- [Exercise]
Reproduce exactly, with no pictures, each line from the opening of the material down through the line containing "Task: Click the do keyword starting the loop".

(Data extracts Opens)

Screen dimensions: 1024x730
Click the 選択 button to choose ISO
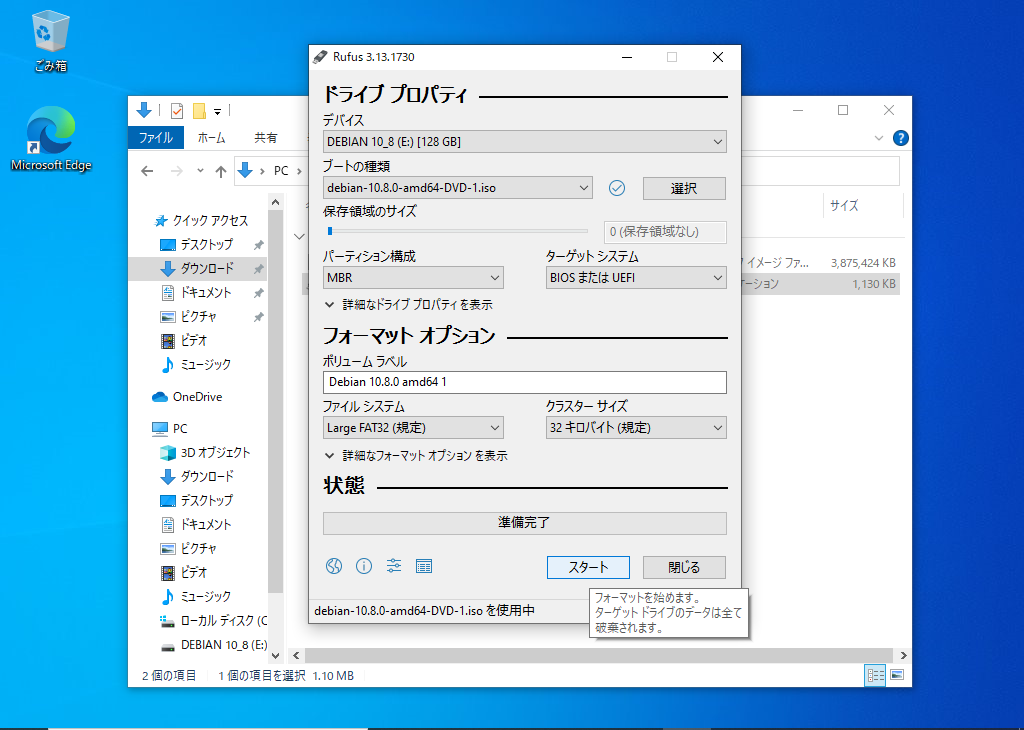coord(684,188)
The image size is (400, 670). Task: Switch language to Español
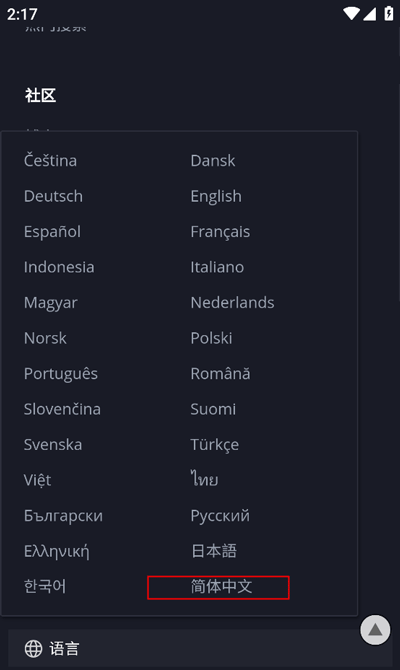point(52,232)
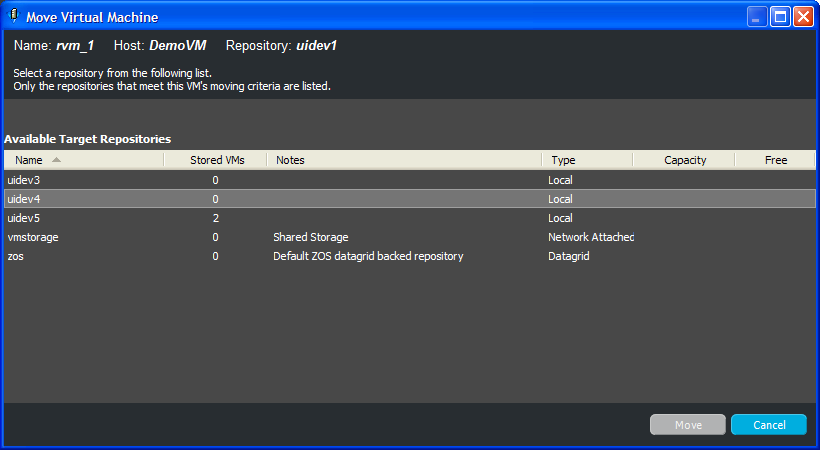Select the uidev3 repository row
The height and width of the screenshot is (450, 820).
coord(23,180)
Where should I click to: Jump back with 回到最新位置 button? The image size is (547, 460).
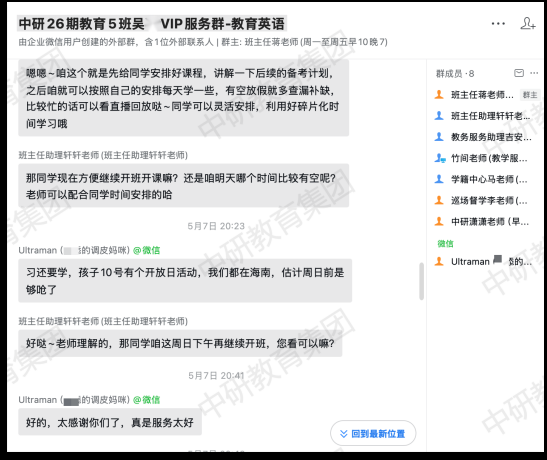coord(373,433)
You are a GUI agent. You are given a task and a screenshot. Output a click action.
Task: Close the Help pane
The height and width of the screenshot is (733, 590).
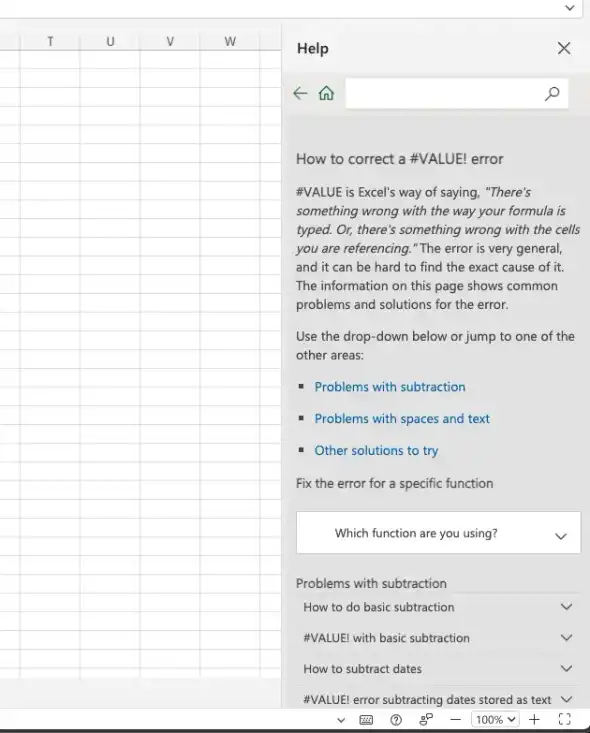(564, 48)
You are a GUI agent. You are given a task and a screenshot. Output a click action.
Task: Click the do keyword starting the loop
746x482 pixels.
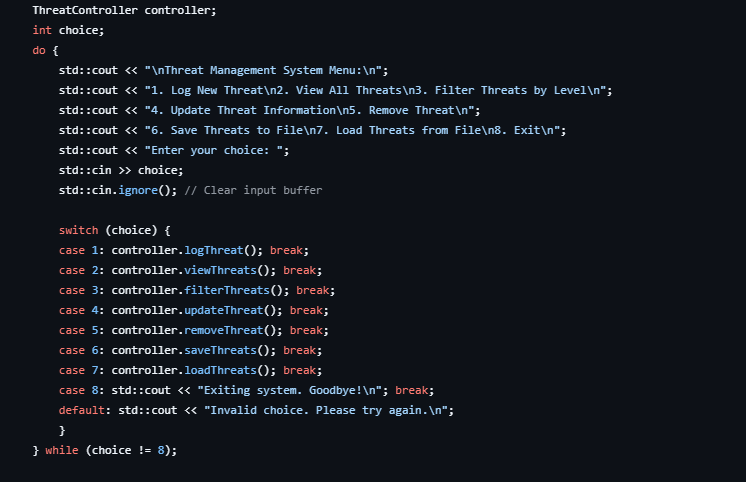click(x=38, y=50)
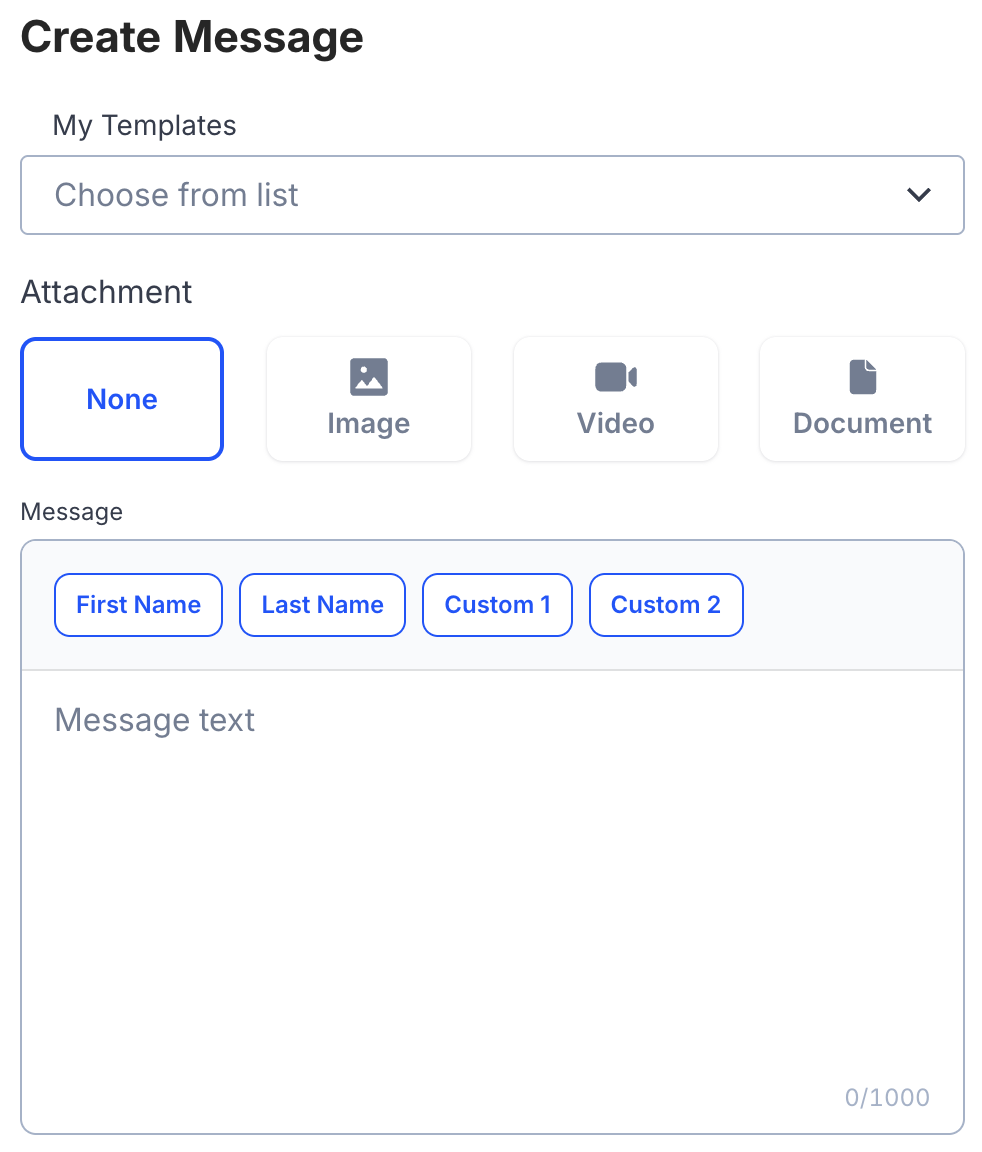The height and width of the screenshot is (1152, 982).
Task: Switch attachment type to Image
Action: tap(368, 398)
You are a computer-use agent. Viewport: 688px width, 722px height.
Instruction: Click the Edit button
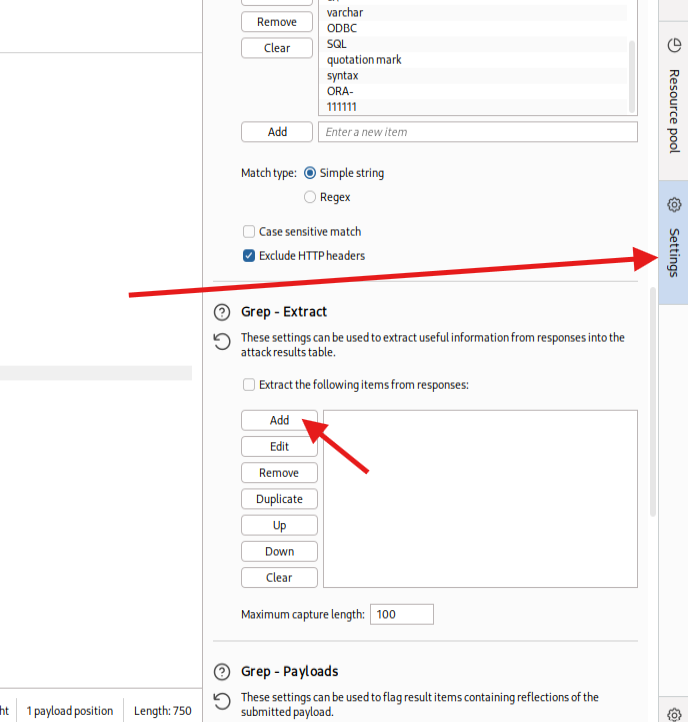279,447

(Data extracts Closes)

- [Answer section]
Screen dimensions: 1024x730
Click the 選択 button to choose ISO
coord(684,188)
The image size is (400, 670). Task: Switch language to Español
point(52,232)
Select the uidev3 repository row
The height and width of the screenshot is (450, 820).
coord(23,180)
Where should I click to: Jump back with 回到最新位置 button? The image size is (547, 460).
coord(373,433)
You are a GUI agent. You are given a task and a screenshot. Output a click action.
Task: Close the Help pane
The height and width of the screenshot is (733, 590).
(564, 48)
You are a GUI agent. You are given a task and a screenshot. Output a click action.
Task: Click the do keyword starting the loop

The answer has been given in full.